> _ТЕКСТ СТРАНИЦЫ_
Ближе к вечеру он проберется к Тюильри, откуда весь день звучали выстрелы. Как выяснилось, у дворца разыгралась настоящая баталия. Представшее глазам заставило похолодеть даже его, армейского офицера. Буонапарте впервые взирал на горы трупов, устилавших всю площадь перед дворцом. Это были преданные королю швейцарцы, сложившие здесь свои головы. Открытое пространство, на котором были разбросаны тела убитых, еще больше подчеркивало размах драмы. Между погибшими шатались собаки и полупьяные торговки, которые, хохоча, издевались над мертвыми и шарили у них в карманах.

Тот день Буонапарте запомнит на всю жизнь. Именно тогда он кому-то скажет: «Нет, на месте короля я не допустил бы подобной развязки».

(Материал, выбранный из коллекции)
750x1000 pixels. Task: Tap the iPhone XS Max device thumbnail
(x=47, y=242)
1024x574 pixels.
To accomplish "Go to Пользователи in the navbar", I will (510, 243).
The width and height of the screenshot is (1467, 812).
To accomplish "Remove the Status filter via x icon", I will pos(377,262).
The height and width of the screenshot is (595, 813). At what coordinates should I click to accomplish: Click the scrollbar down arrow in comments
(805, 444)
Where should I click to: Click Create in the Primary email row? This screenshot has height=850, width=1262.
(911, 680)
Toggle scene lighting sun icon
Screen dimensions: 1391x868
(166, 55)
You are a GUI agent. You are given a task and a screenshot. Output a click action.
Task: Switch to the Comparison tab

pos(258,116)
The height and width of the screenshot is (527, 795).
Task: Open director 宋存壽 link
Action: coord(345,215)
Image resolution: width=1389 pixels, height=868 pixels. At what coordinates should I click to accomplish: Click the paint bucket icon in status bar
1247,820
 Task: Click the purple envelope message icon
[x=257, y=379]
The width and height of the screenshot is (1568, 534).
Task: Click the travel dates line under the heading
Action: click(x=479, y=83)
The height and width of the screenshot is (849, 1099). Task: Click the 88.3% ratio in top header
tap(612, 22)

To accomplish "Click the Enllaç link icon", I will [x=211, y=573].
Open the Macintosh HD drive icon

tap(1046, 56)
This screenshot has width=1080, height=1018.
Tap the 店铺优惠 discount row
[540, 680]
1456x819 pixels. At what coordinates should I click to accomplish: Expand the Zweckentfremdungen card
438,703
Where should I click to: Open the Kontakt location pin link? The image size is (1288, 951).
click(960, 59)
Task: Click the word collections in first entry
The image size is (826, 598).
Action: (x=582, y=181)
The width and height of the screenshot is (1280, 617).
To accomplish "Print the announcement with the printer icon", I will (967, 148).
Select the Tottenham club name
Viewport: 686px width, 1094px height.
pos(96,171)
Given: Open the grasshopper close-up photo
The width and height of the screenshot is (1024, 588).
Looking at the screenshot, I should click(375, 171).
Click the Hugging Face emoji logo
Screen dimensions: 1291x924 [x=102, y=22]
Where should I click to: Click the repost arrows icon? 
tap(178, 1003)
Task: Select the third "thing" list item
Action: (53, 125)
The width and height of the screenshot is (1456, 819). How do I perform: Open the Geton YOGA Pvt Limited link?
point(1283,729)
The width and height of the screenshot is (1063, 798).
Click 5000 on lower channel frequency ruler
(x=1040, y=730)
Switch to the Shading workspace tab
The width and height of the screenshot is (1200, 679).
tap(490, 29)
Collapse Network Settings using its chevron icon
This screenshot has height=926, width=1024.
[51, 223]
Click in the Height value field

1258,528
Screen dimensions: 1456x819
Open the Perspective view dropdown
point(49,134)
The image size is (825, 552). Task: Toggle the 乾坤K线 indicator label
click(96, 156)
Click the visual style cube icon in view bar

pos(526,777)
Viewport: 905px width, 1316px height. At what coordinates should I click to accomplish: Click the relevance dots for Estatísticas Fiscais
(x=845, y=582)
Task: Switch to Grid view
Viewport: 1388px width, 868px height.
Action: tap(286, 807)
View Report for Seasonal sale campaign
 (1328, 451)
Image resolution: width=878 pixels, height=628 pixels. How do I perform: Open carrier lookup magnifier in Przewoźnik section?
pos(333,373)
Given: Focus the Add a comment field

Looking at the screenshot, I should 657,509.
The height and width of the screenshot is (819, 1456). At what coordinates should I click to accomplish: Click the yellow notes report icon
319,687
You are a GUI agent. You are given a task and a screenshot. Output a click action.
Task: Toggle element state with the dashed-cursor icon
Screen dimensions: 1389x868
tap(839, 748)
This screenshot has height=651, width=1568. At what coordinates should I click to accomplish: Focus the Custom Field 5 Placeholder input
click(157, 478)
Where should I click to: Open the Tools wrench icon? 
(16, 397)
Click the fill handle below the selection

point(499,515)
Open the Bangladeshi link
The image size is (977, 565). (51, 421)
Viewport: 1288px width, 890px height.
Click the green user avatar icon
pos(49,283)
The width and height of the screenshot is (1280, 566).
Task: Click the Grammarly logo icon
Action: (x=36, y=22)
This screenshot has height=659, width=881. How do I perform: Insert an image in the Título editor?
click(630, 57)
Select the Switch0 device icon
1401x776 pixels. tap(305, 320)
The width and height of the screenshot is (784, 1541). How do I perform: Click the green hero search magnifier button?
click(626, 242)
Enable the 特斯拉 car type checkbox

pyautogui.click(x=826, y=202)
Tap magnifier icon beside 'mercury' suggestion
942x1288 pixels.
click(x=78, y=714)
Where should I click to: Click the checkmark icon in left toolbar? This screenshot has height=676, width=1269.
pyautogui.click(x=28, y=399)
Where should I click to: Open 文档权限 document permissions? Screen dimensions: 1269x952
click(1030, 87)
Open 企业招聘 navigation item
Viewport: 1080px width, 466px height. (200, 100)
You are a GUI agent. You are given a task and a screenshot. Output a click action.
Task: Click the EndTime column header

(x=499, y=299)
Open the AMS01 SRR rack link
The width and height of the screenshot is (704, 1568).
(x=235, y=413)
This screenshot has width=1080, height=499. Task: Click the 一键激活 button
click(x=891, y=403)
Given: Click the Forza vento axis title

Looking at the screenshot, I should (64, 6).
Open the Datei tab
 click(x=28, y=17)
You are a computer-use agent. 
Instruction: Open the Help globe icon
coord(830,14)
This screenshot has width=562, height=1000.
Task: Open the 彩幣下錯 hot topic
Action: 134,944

> _ЗАДАНИЕ 1_
Назовите, чьи тела, согласно тексту страницы, устилали площадь перед дворцом.
> _ЗАДАНИЕ 2_
Объясните по тексту страницы, какое зрелище заставило похолодеть даже армейского офицера Буонапарте.

> _ПОЛНЫЙ ОТВЕТ 1_
Тела преданных королю швейцарцев.

> _ПОЛНЫЙ ОТВЕТ 2_
Он впервые увидел горы трупов преданных королю швейцарцев, устилавших всю площадь перед Тюильри. Между убитыми шатались собаки и полупьяные торговки, которые с хохотом издевались над мертвыми и шарили у них в карманах.